* **Problem**
Pick out every line in the records below that contains the string "Instruction", and copy each such line in full.

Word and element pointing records
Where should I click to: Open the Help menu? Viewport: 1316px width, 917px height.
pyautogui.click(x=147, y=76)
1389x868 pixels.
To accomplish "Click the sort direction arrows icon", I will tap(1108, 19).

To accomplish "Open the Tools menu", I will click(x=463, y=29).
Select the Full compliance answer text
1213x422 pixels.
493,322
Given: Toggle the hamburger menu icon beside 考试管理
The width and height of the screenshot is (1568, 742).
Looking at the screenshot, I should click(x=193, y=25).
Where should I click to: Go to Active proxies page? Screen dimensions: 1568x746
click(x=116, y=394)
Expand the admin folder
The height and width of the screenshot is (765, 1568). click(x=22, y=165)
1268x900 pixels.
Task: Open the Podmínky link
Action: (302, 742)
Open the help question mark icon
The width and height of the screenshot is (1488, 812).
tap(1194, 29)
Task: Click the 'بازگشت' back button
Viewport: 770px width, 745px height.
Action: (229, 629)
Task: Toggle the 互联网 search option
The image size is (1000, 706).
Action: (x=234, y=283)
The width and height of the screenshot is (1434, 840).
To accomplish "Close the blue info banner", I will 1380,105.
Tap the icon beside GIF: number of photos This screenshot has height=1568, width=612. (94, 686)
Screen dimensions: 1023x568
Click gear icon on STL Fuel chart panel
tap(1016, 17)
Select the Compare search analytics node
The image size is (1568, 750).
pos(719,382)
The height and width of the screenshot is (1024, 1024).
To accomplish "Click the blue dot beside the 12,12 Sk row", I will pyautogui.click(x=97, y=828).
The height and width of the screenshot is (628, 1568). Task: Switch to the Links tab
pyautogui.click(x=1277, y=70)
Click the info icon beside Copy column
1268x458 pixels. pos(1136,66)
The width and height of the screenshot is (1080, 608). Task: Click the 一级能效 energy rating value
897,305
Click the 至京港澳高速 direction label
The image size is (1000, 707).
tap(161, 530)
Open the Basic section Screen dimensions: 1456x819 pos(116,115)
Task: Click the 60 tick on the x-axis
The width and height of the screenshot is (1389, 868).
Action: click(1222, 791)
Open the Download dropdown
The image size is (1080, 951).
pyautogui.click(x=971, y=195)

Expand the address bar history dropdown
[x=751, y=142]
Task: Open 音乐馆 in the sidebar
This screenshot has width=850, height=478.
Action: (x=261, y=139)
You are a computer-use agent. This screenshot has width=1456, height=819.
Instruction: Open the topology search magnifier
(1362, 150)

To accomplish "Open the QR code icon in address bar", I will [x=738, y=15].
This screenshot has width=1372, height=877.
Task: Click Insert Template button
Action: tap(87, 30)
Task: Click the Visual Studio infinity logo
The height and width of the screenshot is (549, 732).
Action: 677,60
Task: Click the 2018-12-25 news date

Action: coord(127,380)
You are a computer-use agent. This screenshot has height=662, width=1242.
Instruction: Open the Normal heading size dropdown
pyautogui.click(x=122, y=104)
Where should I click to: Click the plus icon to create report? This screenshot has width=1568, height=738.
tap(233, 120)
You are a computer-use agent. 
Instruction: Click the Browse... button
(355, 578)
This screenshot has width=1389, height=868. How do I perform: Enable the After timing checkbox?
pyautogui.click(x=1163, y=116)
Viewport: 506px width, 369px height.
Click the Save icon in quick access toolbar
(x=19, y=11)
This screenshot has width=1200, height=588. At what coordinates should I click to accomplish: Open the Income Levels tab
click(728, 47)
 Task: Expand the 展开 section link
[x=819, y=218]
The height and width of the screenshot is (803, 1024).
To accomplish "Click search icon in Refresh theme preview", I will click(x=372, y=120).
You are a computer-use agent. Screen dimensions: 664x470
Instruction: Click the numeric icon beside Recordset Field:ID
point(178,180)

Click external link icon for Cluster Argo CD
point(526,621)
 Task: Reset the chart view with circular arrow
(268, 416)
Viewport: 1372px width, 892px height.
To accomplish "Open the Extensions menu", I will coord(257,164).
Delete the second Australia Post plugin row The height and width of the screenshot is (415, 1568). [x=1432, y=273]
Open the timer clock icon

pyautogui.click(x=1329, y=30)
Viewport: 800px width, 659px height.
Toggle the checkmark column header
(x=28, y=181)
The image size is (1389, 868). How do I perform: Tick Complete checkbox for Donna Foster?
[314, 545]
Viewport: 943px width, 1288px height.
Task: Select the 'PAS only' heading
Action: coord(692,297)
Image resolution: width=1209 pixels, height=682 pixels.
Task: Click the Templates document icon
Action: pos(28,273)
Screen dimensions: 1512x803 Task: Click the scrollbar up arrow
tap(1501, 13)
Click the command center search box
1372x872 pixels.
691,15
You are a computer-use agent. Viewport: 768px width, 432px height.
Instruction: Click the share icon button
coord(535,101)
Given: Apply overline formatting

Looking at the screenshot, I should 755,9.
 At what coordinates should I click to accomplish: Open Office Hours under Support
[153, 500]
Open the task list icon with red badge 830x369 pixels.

* **Answer for this exercise**
Instruction: Open the topology search magnifier
Instruction: Open the Normal heading size dropdown
Instruction: Click the Browse... button
Instruction: Click the numeric icon beside Recordset Field:ID
Instruction: Click the share icon button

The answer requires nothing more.